6 ways to rewire your brain to be the best version of yourself
Are you living your best life?
Ever heard the saying, “Smile and the world smiles with you”? If you have brushed it off, you may want to reconsider, because that statement may have its basis in science. Dr Mehak Nagpal, psychiatrist and mental health expert, insists that it’s the small things you can change in your day-to-day life that rewire your brain in a positive way.
Whether it’s becoming a more attentive partner or battling negativity that seems to have overtaken your life — or even if you’re someone who just wishes to get healthy and get over your tendency to binge eat, these simple habits could help you change your life around. “People are predominantly reward-driven, everything we do is seen in terms of the pleasure it gives us. But constantly indulging could impact your long-term mental health,” says Nagpal.
6 ways to rewire your brain:
No, we’re not saying you can trick your brain into thinking broccoli tastes like chocolate. But we are saying that you can program it to appreciate the healthier things in life just as much.
Problem: Binge eating, overeating and lack of self-control.
The trick: Saying ‘no’
Why it works: If you’re in the habit of eating a chocolate after your meal or a cold drink with it, you may want to stop, at least for a while. “Each time you say ‘no’ to yourself, you’re bypassing those neurons which stimulate your pleasure senses to create a pattern of craving.” Each ‘no’ may sound small, but it’s re-wiring you to be a more disciplined eater.
Many couples go through dry spells where intimacy is lacking. It’s normal, but ignoring these periods is not. Like anything else, your relationship has to be constantly tuned to work properly.
The problem: A dry spell
The trick: Hugging or touching
Why it works: If you’re not quite ready to have sex with your partner or even talk it out with them, just try to initiate small acts of intimacy instead. “Hugging, touching and other forms of intimacy boost dopamine and oxytocin,” explains the good doctor, recommending that you avoid turning to porn instead. “The brain now knows that satisfaction is readily available and doesn’t feel the need to work for it.
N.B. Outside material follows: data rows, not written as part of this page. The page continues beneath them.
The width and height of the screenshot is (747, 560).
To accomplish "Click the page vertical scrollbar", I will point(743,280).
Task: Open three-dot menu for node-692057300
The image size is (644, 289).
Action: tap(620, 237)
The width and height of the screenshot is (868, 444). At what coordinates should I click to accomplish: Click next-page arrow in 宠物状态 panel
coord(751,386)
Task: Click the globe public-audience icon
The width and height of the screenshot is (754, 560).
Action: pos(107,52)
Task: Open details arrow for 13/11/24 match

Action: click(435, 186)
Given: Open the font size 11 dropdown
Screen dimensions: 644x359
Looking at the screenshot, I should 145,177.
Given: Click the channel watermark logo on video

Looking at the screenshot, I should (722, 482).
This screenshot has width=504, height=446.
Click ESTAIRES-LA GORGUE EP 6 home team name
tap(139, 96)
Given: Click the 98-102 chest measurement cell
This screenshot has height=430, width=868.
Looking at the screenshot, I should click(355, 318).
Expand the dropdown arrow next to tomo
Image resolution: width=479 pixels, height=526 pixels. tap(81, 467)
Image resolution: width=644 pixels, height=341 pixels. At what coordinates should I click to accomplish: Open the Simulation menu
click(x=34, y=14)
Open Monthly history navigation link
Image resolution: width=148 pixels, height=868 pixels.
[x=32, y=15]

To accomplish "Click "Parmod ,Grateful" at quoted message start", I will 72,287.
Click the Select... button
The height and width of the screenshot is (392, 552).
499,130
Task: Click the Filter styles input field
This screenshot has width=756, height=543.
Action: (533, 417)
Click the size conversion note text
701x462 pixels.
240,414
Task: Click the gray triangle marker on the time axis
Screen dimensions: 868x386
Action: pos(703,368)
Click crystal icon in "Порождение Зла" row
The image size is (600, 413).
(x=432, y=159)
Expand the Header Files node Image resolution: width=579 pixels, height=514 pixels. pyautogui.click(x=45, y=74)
So the next time you feel a craving for intimacy, rather than wanting to put in the effort with your partner, you would seek instant gratification.” Each time you do this, you move further away from your partner, whereas each touch or hug brings you marginally closer.
Thanks to countless distractions all around us, paying attention for extended periods of time is something that evades most people, especially the younger generation.
The problem: Attention span/ ADHD
The trick: Play a game like Sudoku
Why it works: Playing a game may sound silly, but it’s commonly used in treating kids with ADHD. Engaging in activities decrease restlessness. Being fully immersed in trying to solve a problem delays impulses in the long-term. "In adults, ADHD or an attention deficit expresses itself as novelty experiences or substance abuse." While medication is often used in treating adults, by correctly channeling this energy — whether through setting physical or mental goals — one can train their brain to focus on a new purpose.
Very often we lack motivation to achieve the goals we set for ourselves, which only demotivates us further.
The trick: Short-term goals
Why it works: While your long-term goals may be grander, set yourself smaller daily goals that are easier to achieve. "By saying ‘I will work out three times this week’ instead of saying ‘I will lose 40 kgs in two months’, you are already moving in the right direction,” says Dr Nagpal. "Setting big goals that are often too difficult to achieve means results in you judging yourself harshly. This negative motivation makes you more likely to fail. Small short-term goals let you check off your progress in real time and help develop confidence, which in turn helps with motivation.”
By using your brain a certain way, you can ensure that it functions to the best of its abilities, for longer.
The problem: Depression, dementia
The trick: learn something new
Why it works: Learn something, anything. A language, an instrument, a sport. “Learning something exercises allows neurocircuits to form new impulses that fire from each neuron.” Why is that important? It forges new pathways and the more you practice, the more ‘new links’ you create.
We all feel sad, but when we start experiencing all-consuming negative emotions for extended periods of time, we start to do ourselves harm.
The problem: Negative thinking
The trick: Smile more
Why it works: It's proven that by smiling for 15 minutes each day, you can actually trick your brain into feeling happier. The reason Dr Nagpal tells us is because by acting positive, your brain starts computing things as positive. "As your emotions influence your behaviour, the reverse is also true." So if you start your day off on a bad note, you are more likely to carry that negativity until you go to bed at night.